[STUDY TEXT]
· · · · · · ·

In this scenario, the steam production rate \( (\dot{m}_{\text{st}} ) \) is considered a fixed value 7500 kg h⁻¹, which is increased by 20% in comparison with that for scenario A. Table 20 shows transverse pitch \( (S_{\text{T}} ) \), diameter (d) and length of tubes (L) are similar to scenario A. Operating pressure (P) increases by 14.8% and reaches 11.6 bar due to steam mass flow rate increment. Pinch temperature difference \( (\Delta T_{\text{Pinch}} ) \) increases by 8.9% and reaches 12.6 °C due to increase of gas temperature passing through evaporator. \( A_{\text{Eva}} \), decreases slightly (2.5%) and \( A_{\text{Sh}} \) and \( A_{\text{Eco}} \) increase by 10.12% and 8.9%, respectively, due to the similar reasons explained in scenario B. The total annual cost \( (C_{\text{Total}} ) \) also increases by 7.3% and reaches 21,583 $/year due to the similar reasons explained in scenario B. The exergy destruction rate \( (\dot{E}_{\text{Des, Total}} ) \) also increases by 5.8% and reaches 1445.8 kW due to lower evaporator heat transfer surface area and higher saturation temperature, this is while the gas mass flow rate is equal to its value in scenario A. Thermal effectiveness \( (\varepsilon ) \) decreases by 4.5% and reaches 0.86 due to the similar reasons explained in scenario B, but it has higher value than that in scenario B due to the higher steam mass flow rate.

· · · · · · ·

[GIVEN DATA]
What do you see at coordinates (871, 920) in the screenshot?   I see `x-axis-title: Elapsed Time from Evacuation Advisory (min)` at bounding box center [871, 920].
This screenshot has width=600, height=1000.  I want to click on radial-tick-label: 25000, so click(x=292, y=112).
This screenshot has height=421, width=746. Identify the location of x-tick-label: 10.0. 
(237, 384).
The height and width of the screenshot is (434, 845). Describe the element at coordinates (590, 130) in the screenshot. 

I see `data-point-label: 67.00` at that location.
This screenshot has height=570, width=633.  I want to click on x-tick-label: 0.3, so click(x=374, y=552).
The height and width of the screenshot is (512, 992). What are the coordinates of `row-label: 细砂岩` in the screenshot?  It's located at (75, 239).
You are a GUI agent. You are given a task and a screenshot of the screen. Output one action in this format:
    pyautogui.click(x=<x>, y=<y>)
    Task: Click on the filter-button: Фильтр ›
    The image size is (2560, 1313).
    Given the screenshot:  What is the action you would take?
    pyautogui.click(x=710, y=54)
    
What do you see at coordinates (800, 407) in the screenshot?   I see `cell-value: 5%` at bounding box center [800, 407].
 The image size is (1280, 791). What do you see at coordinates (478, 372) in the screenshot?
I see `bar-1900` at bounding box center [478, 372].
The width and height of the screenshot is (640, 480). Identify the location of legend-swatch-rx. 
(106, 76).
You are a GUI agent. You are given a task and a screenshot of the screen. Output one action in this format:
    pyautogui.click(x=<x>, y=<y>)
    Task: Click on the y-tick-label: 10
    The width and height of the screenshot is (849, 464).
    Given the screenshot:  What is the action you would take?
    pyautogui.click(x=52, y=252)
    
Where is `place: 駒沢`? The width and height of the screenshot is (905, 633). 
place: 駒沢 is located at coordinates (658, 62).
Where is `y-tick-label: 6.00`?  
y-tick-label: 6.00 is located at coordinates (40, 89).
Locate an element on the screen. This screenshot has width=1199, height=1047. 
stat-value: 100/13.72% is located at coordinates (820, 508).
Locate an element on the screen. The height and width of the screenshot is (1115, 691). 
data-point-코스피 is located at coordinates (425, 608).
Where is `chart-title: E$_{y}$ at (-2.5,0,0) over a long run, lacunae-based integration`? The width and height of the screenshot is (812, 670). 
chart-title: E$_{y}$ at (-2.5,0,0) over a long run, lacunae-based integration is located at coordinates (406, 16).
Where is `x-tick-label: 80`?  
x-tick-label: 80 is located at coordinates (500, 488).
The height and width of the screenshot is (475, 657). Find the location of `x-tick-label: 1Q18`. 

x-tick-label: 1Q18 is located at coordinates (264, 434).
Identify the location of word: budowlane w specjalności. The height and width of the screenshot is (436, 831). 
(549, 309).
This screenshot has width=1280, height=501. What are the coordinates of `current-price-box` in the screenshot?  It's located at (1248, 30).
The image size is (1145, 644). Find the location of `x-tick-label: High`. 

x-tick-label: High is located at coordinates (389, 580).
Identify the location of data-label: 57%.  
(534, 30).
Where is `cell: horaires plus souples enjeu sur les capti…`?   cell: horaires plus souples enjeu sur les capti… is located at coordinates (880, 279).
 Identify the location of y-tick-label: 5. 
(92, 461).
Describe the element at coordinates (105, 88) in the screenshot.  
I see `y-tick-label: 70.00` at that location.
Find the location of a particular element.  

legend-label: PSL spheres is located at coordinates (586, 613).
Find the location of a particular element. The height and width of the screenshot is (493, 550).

· · · · · · ·

[WHAT YOU SHOULD DO]
Answer these questions from the text on the steam production scenario:
1. At what fixed value is the steam production rate set?
2. What value does the operating pressure reach?
3. What value does the total annual cost reach?
The items are not required for the task.

[ANSWER TO THE EXERCISE]
1. 7500 kg h⁻¹
2. 11.6 bar
3. 21,583 $/year